Programming Languages: Pumping theorem(regular lang) walk through

Question

so I'm trying to figure out pumping theorem for regular languages. Here is an example from class. I'm going to label each line and ask questions about the proof.

Problem:

Let language $L = \{a^m b^n c^q \mid m>n\text{ or }m>q\text{ or }n>q\}$. Apply the pumping theorem for regular languages to prove that language $L$ is not regular.

Solution:

1) Suppose $L$ is regular, and let $p$ be the constant in the pumping theorem.

2) Choose $z = b^{p+1} c^p$, and let $z = uvw$.

3) No matter how we pump the string, it has $m=0$, so conditions $m>n$ and $m>q$ are both false.

4) Because $|uv| \le p$, substring $v$ must be within the first $b^p$.

5) Let $u = b^i$, $v = b^j$, and $w = b^{p+1–i–j} c^p$.

6) Therefore $u v^0 w = b^{p+1–j} c^p \notin L$, because $|v| \ge 1\to j \ge 1 \to p+1–j \le p$.

7) Contradiction, so $L$ is not regular.

Stuff I'm not understanding:

A) What is the importance of line 3? It seems like a follow through from how we chose our $z$.

B) On line 5 we have $b^{p+1-i-j}$, yet on line 6 this changes to $b^{p+1-j}$; where did the $i$ go?

C) On line 6, why is $p+1-j \le p$ a contradiction? As in wouldn't $j$ make $p+1$ go smaller than $p$? And therefore be within the constraints?
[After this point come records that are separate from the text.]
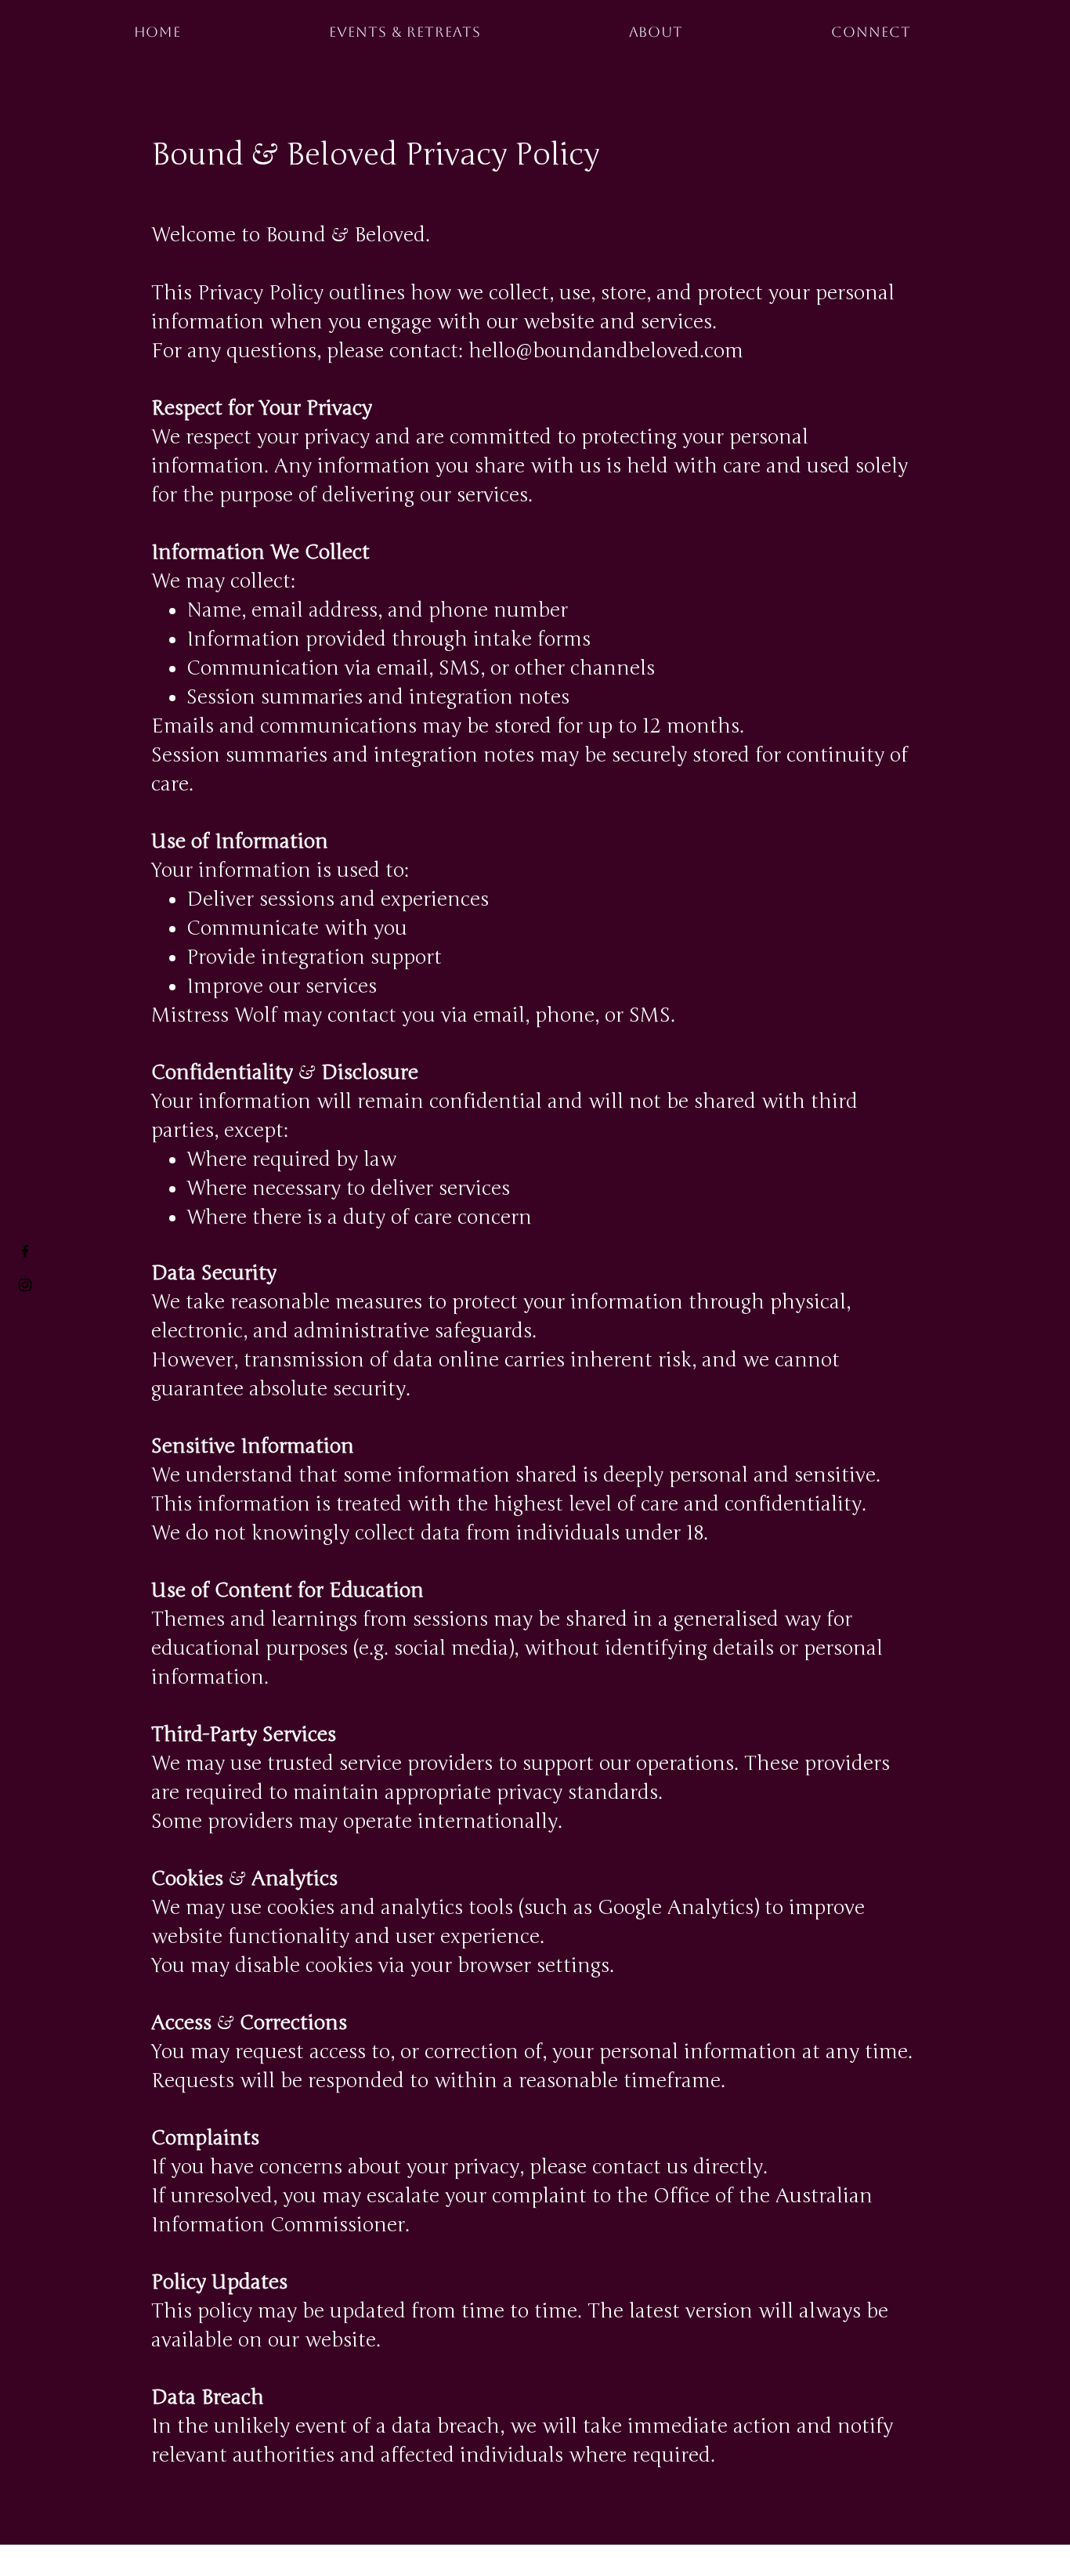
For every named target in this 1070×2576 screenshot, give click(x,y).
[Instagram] (25, 1284)
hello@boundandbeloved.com (605, 351)
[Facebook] (25, 1251)
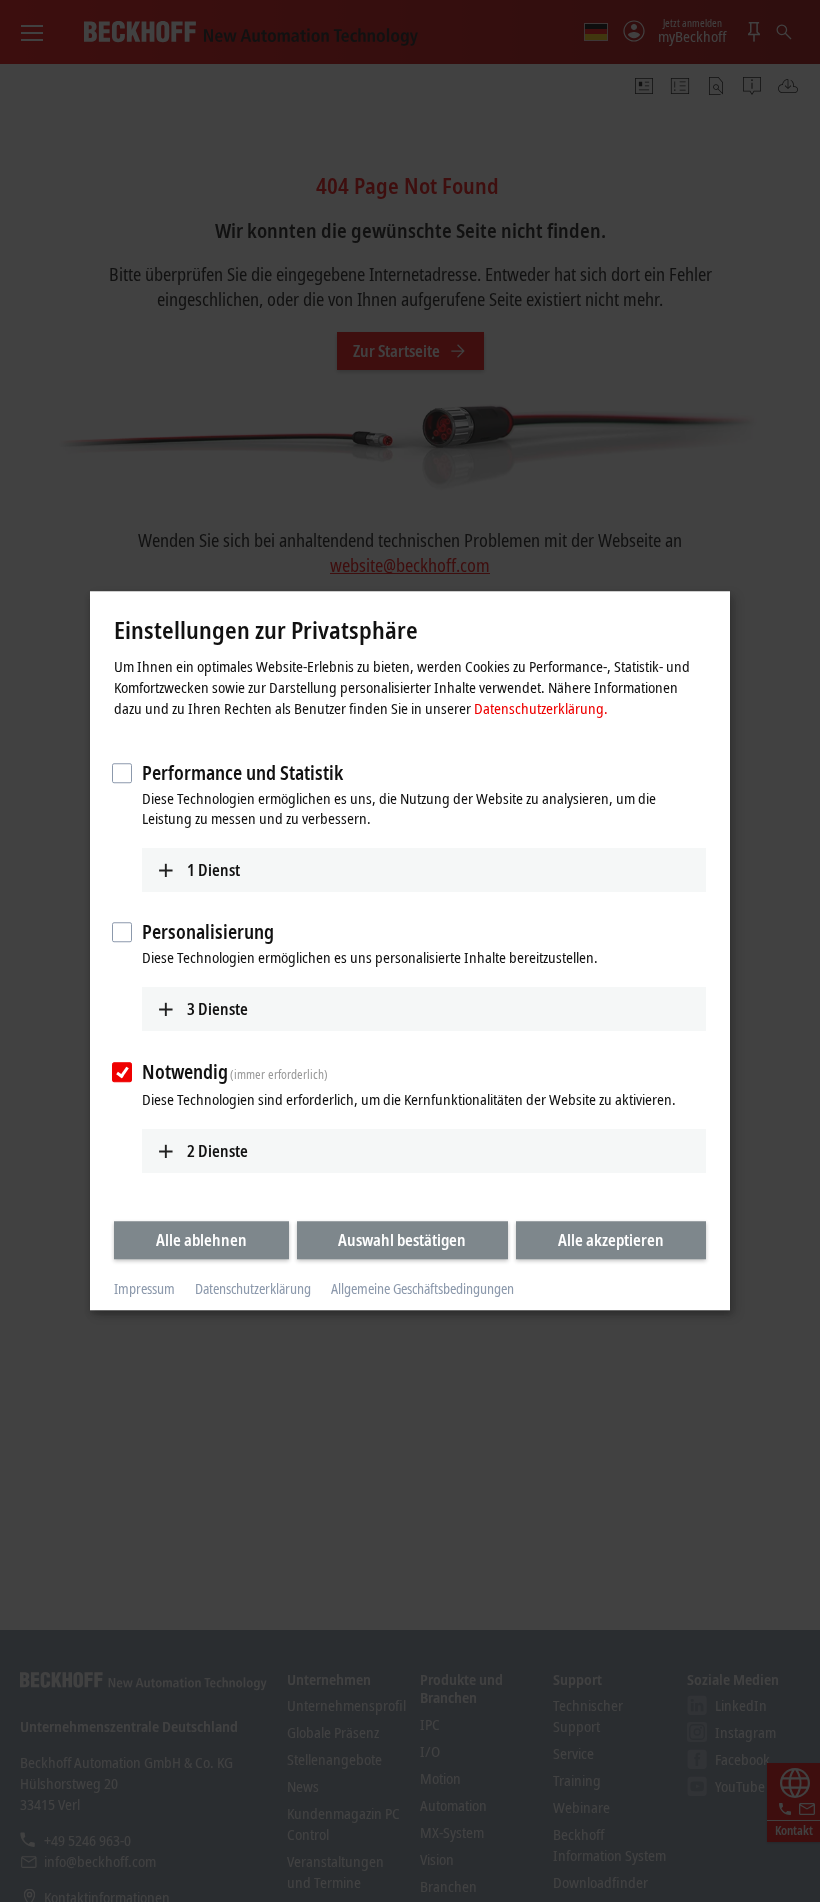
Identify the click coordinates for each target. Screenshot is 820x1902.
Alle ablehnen (201, 1240)
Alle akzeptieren (611, 1240)
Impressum (144, 1288)
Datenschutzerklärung (253, 1288)
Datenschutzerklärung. (541, 708)
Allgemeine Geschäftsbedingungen (422, 1288)
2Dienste (217, 1151)
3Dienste (217, 1009)
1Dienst (213, 870)
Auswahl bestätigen (402, 1240)
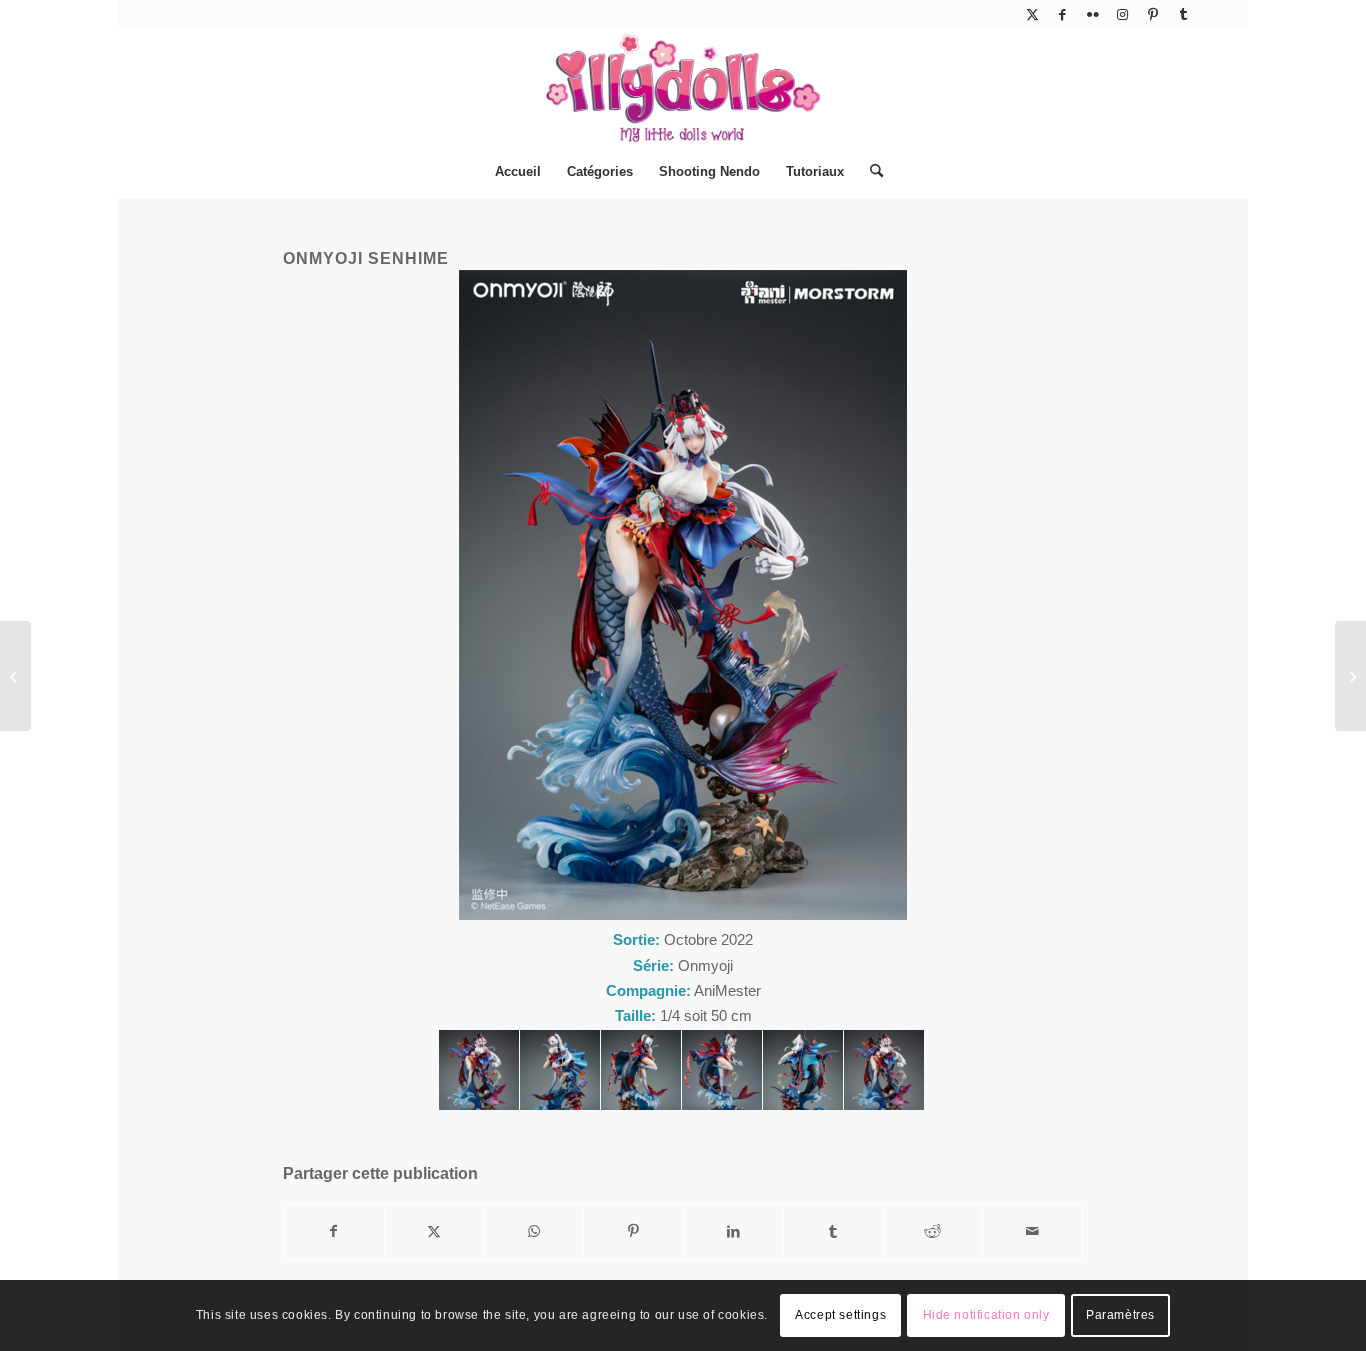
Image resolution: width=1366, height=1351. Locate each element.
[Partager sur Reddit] (933, 1231)
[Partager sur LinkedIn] (733, 1231)
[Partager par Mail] (1032, 1231)
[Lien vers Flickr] (1092, 15)
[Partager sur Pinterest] (633, 1231)
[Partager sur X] (434, 1231)
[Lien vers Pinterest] (1152, 15)
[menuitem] (518, 172)
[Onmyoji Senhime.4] (722, 1070)
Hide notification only (986, 1316)
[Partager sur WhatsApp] (534, 1231)
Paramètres (1120, 1316)
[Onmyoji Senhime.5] (803, 1070)
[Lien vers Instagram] (1122, 15)
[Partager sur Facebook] (334, 1231)
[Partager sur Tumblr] (833, 1231)
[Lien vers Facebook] (1062, 15)
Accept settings (840, 1316)
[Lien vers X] (1032, 15)
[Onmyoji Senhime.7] (884, 1070)
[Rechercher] (870, 172)
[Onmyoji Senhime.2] (560, 1070)
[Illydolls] (683, 88)
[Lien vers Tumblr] (1183, 15)
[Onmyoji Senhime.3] (641, 1070)
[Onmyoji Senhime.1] (479, 1070)
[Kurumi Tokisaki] (15, 676)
The only case that this wouldn't apply is when $j$ is equal to $0$.

Thank you guys for any and all help.

Answer 1

You’re quite right: line 3 does follow immediately from the choice of $z$. It’s important because it shows that in order for a pumped string $uv^kw$ to be in $L$, it must have more $b$s than $c$s, since it will never have any $a$s. Remember, we want to get a contradiction by showing that there is at least one $k$ such that $uv^kw\notin L$. The definition of $L$ gives three different ways for a string to get into $L$; by ruling out two of them, we’ve made our lives much simpler.

From line 4 we know that the entire substring $uv$ of $z$ must lie within the first $p$ characters, so it consists entirely of $a$s; if $i$ is the length of $u$, and $j$ is the length of $v$, then it must be the case that $u=a^i$ and $v=a^j$. The rest of the $p+1$ $a$s must be part of $w$, as must all $p$ of the $b$s, so $w=a^{(p+1)-(i+j)}b^p=a^{p+1-i-j}b^p$, and we’ve decomposed $z$ as

$$z=\color{crimson}u\color{blue}vw=\color{crimson}{a^i}\color{blue}{a^j}a^{p+1-i-j}b^p\;.$$

That’s what you’re getting in line 5. In line 6, however, we’re looking not at $z=uvw$, but at $uv^0w$, the string that we get when we pump $z$ down by setting $k=0$ in $uv^kw$. That means that $v$ disappears altogether:

$$uv^0w=\color{crimson}uw=\color{crimson}{a^i}a^{p+1-i-j}b^p=a^{i+(p+1-i-j}b^p=a^{p+1-j}b^p\;.$$

The whole point is that because $j\ge 1$, $p+1-j\le p+1-1=p$. Back in line 3 we noted that no matter what $k$ is, $uv^kw$ does not have more $a$s than $b$s or more $a$s than $c$s, so that the only way for it to be in $L$ is to have more $b$s than $c$s. But we’ve just seen that when $k=0$, $uv^kw$ has at most $p$ $b$s; since it has exactly $p$ $c$s, it does not have more $b$s than $c$s and therefore cannot be in $L$. This contradicts the assumption in line 1: if $L$ really were regular, $uv^0w$ would be in $L$.